• Action item: Your answer must match the records word for word and contain no pictures.

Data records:
'''
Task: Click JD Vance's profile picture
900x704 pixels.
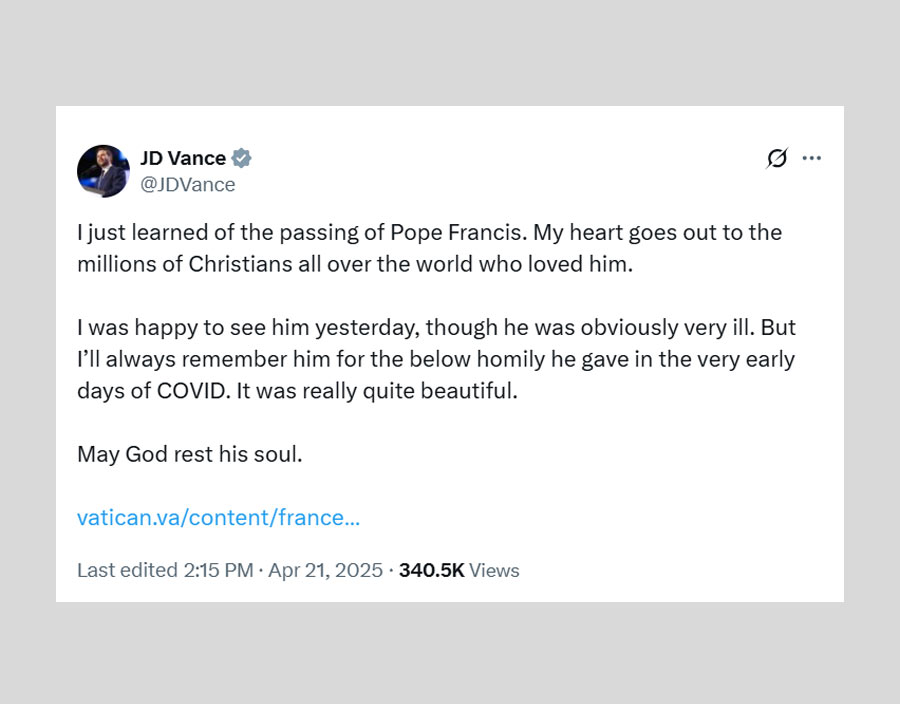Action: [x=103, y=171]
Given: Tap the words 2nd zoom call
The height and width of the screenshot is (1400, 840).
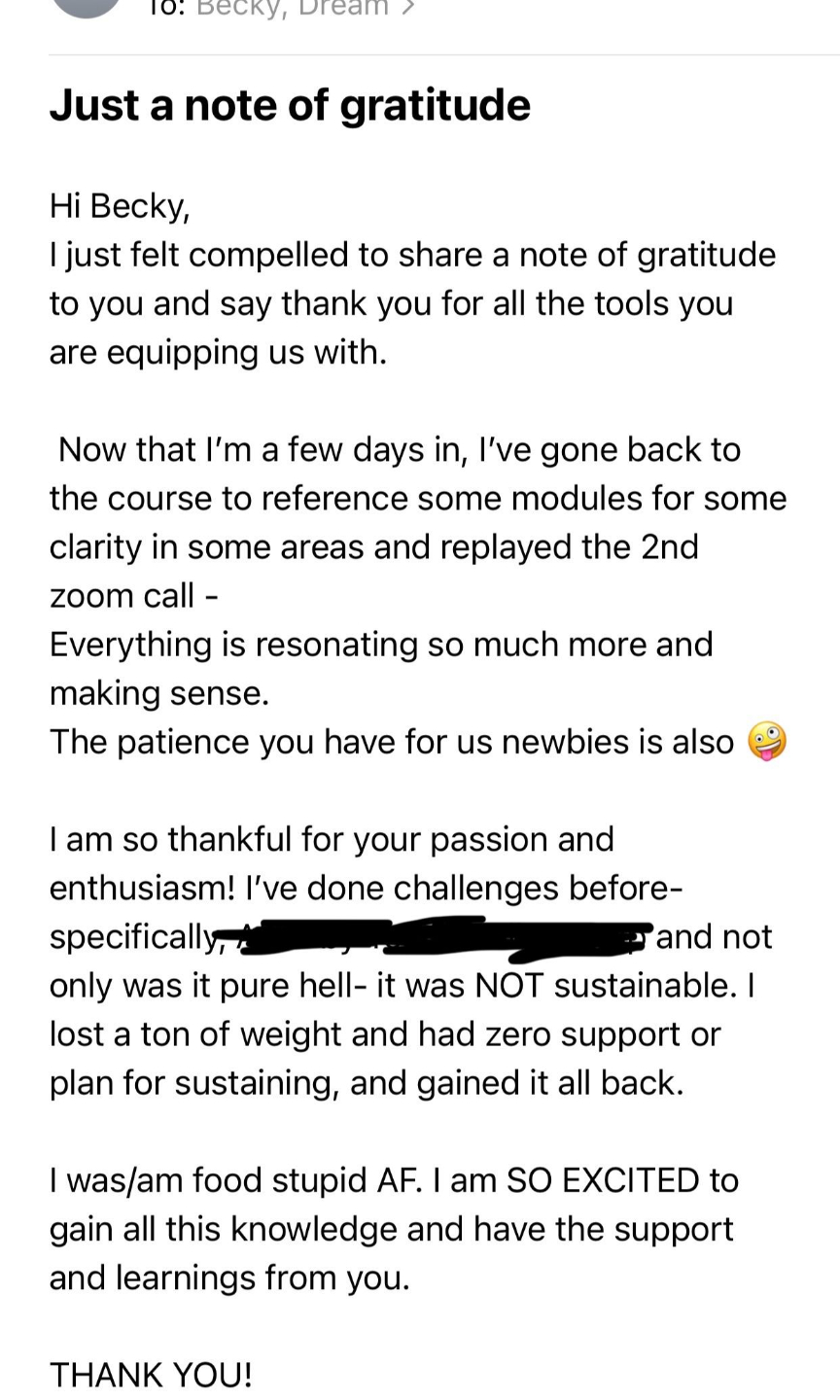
'''
• Response to the task:
Task: Click JD Vance's profile picture
900x704 pixels.
Action: [x=103, y=171]
Given: Tap the words 2nd zoom call
The height and width of the screenshot is (1400, 840).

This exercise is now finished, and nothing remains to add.